[Page text start]
24  Working with PDF files

Slide show from this chapter

24.1 The PDF problem

Many government agencies distribute data in PDF, or Adobe Portable Document Format. As the full name implies, these are documents, not data. It is geared at getting text and images properly placed on a page, not creating tidy data as we have been dealing with in previous chapters.

Some software – Excel, Google Sheets, Microsoft Access and others – create PDF’s as one of their output formats. In fact, there is an entire ecosystem of pdf report makers, such as Crystal Reports. But converting them back into a usable dataset is often a challenge because we want columns and rows, not positions of words on a page.

Some people call the process of returning a PDF to a data format as “scraping”. Others call it “report mining”. People with a lot of money can use automation tools, notable Altria’s Monarch product, to do this at scale with few errors, but it costs at least $2,000 / year / person for software like this, so few reporters have access.

Understanding your pdf

PDF’s come in two very different types. The first is the more common version: reports generated from other software, such as Quarto, that contain text similar to a formatted Google or Word doc. The other is an image file, which is what is produced by scanning old documents, or sometimes from public records requests in which the agency has printed out a document, redacted it, and scanned it back into an electronic form for distribution.

If there are a lot of hand-written annotations on the page, then it is most likely an image. Another test is to try selecting the text on the screen. If you can’t do it (your cursor turns into an image selection tool, or it just selects the whole page), you are really only dealing with pixels and, to the computer, it is nothing different than a picture of your dog. If the selection covers the text and skips around, then it has underlying text and it can be used with most pdf parsing programs.1

(a) selecting text in a pdf

(b) selecting image in a pdf

Figure 24.1: PDF types

When you have an image, you will need a first step, or more expensive software, to deal with it. Most reporters use Google Pinpoint or DocumentCloud to do the “optical character recognition”, or OCR, necessary to work with them. A full version of Adobe Acrobat (not the reader) will also work. Some of the more expensive products listed below have versions that include OCR. But just know that if you have an image, your ability to parse these could be very difficult.

Developing a strategy

Every PDF project is different. There are a few strategies you can employ to make it a little more replicable, but it’s always a difficult problem that doesn’t translate well from project to project.

If you are going to spend money on a tool for anything in data journalism, this is probably the place to spend it.

Here are some things to think about:

  • Try every simple tool and see if anything works. Each of the tools that turn PDFs into data work in a slightly different way, and each one makes different kinds of mistakes. It’s very easy to run a test set of documents through each product and see if any works almost perfectly.

  • Consider re-typing! If you have a pdf created from a spreadsheet, you will likely spend less time retyping 100 or so rows if the simple tools don’t work.

  • You may have to use a combination of the tool and a program to get the data you want. If that is the case, try to find a conversion that preserves the position on the page, which is the one thing that’s accurate in the PDF. In that case, you write programs or spreadsheet formulas to look for a pattern like a date in certain columns that can then be used to identify different kinds of lines.
[Page text end]
Given problem 1
Gather every line of the records that contains the word "down".
The PDF article and the records are unrelated material.
[Data supplied start]
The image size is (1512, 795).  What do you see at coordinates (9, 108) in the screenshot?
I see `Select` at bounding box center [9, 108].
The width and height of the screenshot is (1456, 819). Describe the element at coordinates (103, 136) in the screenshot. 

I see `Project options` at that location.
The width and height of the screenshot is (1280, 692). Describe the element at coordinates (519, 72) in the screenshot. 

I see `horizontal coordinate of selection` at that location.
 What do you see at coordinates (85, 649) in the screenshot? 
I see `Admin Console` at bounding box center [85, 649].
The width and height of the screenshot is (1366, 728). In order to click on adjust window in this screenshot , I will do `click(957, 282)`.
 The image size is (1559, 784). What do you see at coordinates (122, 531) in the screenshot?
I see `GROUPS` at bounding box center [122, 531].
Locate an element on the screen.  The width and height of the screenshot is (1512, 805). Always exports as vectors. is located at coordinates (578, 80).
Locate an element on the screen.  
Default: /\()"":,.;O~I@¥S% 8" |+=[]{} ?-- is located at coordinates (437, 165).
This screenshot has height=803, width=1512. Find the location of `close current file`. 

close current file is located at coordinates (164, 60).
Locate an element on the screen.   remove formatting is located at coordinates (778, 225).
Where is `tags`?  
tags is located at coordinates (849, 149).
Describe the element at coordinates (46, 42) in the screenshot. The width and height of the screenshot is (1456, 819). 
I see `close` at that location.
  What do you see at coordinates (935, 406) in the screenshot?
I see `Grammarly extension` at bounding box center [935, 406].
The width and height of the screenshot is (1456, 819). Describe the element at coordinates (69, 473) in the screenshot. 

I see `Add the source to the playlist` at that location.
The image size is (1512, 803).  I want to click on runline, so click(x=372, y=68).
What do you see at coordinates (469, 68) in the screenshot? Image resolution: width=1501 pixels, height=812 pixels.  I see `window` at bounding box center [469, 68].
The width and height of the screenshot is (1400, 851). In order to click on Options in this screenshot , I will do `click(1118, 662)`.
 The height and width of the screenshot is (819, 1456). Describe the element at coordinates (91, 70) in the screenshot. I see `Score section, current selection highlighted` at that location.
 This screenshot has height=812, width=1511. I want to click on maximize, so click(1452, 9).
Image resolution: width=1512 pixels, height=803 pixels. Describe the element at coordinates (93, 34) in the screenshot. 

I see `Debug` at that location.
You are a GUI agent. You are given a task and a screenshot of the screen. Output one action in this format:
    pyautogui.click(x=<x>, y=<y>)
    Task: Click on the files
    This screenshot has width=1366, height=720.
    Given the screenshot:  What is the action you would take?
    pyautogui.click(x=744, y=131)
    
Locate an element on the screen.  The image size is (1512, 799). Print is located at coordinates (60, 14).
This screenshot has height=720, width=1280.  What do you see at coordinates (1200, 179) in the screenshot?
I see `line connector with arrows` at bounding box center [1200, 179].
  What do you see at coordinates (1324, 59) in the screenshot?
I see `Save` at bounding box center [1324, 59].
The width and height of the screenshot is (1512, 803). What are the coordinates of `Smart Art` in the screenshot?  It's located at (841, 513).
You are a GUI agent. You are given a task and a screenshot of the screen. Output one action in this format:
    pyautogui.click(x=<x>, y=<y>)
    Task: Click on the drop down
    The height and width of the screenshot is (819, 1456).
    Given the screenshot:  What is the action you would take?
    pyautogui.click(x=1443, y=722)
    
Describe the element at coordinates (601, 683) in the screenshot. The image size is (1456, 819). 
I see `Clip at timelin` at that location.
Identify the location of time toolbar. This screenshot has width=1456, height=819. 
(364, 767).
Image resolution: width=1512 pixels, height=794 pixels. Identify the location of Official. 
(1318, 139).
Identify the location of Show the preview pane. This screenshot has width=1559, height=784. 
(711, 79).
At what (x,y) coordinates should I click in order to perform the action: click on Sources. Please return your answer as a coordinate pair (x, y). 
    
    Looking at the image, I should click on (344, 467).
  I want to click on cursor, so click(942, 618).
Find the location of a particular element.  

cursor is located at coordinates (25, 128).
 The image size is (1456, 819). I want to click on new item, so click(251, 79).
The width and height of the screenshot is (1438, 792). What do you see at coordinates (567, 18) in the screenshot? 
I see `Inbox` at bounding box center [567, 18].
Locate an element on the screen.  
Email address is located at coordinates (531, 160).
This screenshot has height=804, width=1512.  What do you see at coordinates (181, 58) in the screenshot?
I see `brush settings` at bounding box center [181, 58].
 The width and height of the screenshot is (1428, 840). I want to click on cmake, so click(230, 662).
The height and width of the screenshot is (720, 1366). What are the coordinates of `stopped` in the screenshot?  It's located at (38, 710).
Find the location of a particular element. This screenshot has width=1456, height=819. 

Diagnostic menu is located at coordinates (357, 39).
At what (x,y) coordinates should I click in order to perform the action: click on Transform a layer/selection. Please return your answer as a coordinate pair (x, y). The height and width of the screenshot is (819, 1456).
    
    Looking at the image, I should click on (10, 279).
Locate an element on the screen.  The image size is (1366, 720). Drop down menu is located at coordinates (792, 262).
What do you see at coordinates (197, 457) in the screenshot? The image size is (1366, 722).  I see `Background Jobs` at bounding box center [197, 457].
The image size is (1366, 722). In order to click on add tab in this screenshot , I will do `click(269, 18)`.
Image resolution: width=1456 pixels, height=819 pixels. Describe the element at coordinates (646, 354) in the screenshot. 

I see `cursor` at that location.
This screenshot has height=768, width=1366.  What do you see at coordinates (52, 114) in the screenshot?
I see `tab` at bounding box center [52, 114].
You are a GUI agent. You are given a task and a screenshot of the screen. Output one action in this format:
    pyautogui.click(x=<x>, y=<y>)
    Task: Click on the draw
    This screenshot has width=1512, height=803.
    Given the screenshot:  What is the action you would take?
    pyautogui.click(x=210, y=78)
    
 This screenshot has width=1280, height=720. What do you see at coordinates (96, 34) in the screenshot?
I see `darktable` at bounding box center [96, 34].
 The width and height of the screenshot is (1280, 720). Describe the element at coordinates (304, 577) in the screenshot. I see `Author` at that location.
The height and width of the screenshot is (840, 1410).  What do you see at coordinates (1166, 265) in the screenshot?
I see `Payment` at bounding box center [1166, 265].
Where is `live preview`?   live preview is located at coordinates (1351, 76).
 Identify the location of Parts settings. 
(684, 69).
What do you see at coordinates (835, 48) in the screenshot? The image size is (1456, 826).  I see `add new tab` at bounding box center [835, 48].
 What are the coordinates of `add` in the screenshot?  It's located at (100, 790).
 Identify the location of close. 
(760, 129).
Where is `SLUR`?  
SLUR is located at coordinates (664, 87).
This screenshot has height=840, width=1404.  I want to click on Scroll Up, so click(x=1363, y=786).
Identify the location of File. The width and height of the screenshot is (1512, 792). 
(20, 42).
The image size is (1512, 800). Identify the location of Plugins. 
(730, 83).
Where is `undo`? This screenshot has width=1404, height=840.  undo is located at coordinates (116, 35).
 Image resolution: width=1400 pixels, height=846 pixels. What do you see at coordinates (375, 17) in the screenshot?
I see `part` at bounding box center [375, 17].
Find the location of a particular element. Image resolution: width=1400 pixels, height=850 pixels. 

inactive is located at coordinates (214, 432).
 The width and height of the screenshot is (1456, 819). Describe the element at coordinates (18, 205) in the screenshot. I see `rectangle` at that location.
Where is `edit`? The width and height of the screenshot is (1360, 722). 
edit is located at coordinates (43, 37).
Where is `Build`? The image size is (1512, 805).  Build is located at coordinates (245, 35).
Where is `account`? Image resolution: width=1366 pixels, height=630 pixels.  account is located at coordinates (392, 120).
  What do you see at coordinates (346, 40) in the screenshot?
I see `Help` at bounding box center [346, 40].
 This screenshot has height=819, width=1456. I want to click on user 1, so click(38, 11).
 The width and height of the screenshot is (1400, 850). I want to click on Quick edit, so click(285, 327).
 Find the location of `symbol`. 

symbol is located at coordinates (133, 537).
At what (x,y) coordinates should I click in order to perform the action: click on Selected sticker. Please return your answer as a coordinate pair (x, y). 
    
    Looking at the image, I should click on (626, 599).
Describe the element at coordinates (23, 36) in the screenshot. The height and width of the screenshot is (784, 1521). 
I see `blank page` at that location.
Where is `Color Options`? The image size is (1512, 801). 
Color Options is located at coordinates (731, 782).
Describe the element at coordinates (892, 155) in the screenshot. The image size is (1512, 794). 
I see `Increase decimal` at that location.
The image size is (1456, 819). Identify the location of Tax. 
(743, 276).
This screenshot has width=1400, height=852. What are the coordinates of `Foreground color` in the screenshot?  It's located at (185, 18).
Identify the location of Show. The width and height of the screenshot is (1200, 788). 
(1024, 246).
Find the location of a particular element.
[Data supplied end]
Given problem 2
For each statement, say yes or no according to the PDF article, and quote the words that decide it: (a) Software like Monarch costs at least $2,000 a year per person. (b) Image PDFs are the more common of the two types. (c) A full version of Adobe Acrobat can be used for OCR.

Exercise solution 1
    Task: Click on the drop down
Locate an element on the screen.  The image size is (1366, 720). Drop down menu is located at coordinates (792, 262).

Exercise solution 2
(a) Yes: "it costs at least $2,000 / year / person for software like this"
(b) No: "The first is the more common version: reports generated from other software"
(c) Yes: "A full version of Adobe Acrobat (not the reader) will also work."